You can get suggestions for individual words using :meth:`whoosh.searching.Searcher.suggest`:
suglist = searcher.suggest("content", "werd", limit=3)
Whoosh now includes convenience methods to spell-check and correct user queries, with optional highlighting of corrections using the whoosh.highlight module:
from whoosh import highlight, qparser # User query string qstring = request.get("q") # Parse into query object parser = qparser.QueryParser("content", myindex.schema) qobject = parser.parse(qstring) results = searcher.search(qobject) if not results: correction = searcher.correct_query(gobject, gstring) # correction.query = corrected query object # correction.string = corrected query string # Format the corrected query string with HTML highlighting cstring = correction.format_string(highlight.HtmlFormatter())
Spelling suggestions can come from field contents and/or lists of words. For stemmed fields the spelling suggestions automatically use the unstemmed forms of the words.
There are APIs for spelling suggestions and query correction, so highly motivated users could conceivably replace the defaults with more sophisticated behaviors (for example, to take context into account).
See :doc:`/spelling` for more information.
:class:`whoosh.query.FuzzyTerm` now uses the new word graph feature as well and so is much faster.
You can now set a boost factor for individual documents as you index them, to increase the score of terms in those documents in searches. See the documentation for the :meth:`~whoosh.writing.IndexWriter.add_document` for more information.
Added built-in recording of which terms matched in which documents. Use the terms=True argument to :meth:`whoosh.searching.Searcher.search` and use :meth:`whoosh.searching.Hit.matched_terms` and :meth:`whoosh.searching.Hit.contains_term` to check matched terms.
Whoosh now supports whole-term quality optimizations, so for example if the system knows that a UnionMatcher cannot possibly contribute to the "top N" results unless both sub-matchers match, it will replace the UnionMatcher with an IntersectionMatcher which is faster to compute. The performance improvement is not as dramatic as from block quality optimizations, but it can be noticeable.
Fixed a bug that prevented block quality optimizations in queries with words not in the index, which could severely degrade performance.
Block quality optimizations now use the actual scoring algorithm to calculate block quality instead of an approximation, which fixes issues where ordering of results could be different for searches with and without the optimizations.
the BOOLEAN field type now supports field boosts.
Re-architected the query parser to make the code easier to understand. Custom parser plugins from previous versions will probably break in Whoosh 2.0.
Various bug-fixes and performance improvements.
Removed the "read lock", which caused more problems than it solved.

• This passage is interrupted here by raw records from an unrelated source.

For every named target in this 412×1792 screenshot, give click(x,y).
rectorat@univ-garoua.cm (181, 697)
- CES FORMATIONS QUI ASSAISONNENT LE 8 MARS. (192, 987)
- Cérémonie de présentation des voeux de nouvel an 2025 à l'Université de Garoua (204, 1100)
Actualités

Now when opening a reader, if segments are deleted out from under the reader as it is opened, the code simply retries.
The term quality optimizations required changes to the on-disk formats. Whoosh 2.0 if backwards-compatible with the old format. As you rewrite an index using Whoosh 2.0, by default it will use the new formats for new segments, making the index incompatible with older versions.
To upgrade an existing index to use the new formats immediately, use Index.optimize().
Removed the experimental TermTrackingCollector since it is replaced by the new built-in term recording functionality.
Removed the experimental Searcher.define_facets feature until a future release when it will be replaced by a more robust and useful feature.
Reader iteration methods (__iter__, iter_from, iter_field, etc.) now yield :class:`whoosh.reading.TermInfo` objects.
The arguments to :class:`whoosh.query.FuzzyTerm` changed.